The London Property Alliance commissioned this research paper to support a study trip to Paris co-ordinated in partnership with Opportunity London as part of parallel visits to the city following the Olympics.
Utilising the latest data from our Global Cities Survey, Professor Tony Travers and Alexander Jan outline the governance and market conditions which underpin the key differences between London and Paris.
Whilst the historic rivalry between our nations may run deep, the report shows many striking similarities.
It is too early to tell what sort of bounce the Olympics will provide Paris, but like London back in 2012 there will no doubt be upsides for its economy in the months following. This is reflected in growth forecasts of 5% which puts Paris ahead of London up to 2026, with its information and communication sector being the main driver.
Employment rates and transport ridership are also key areas in which Paris has displayed resilience as work patterns have changed post-pandemic.
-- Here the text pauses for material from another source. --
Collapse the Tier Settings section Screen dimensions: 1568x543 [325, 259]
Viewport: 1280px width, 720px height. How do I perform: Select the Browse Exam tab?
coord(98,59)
But central Paris is a much smaller market than central London, and its La Defense business district faces similar challenges to Canary Wharf. With typical French flair it intends to tackle this with a major transformation of its central boulevard and a push for more mixed used buildings.
Grande projects are a French tradition, perfectly illustrated by its ambitions plans for a £250million makeover of the Champs-Elysee. Although, like London, such plans are often fraught by political disagreement, so the path forward can be long and winding.
The report highlights that it is necessary for London and Paris to constantly renew to keep up with the fast-developing cities in the Far East, Asia, the Middle East and the United States.
We open the paper with a line from French author José Alain Fralon who famously sums up his compatriots’ feelings towards us as ‘our dearest enemies’. We would like to tag on the end of that the words, ‘and closest friends’.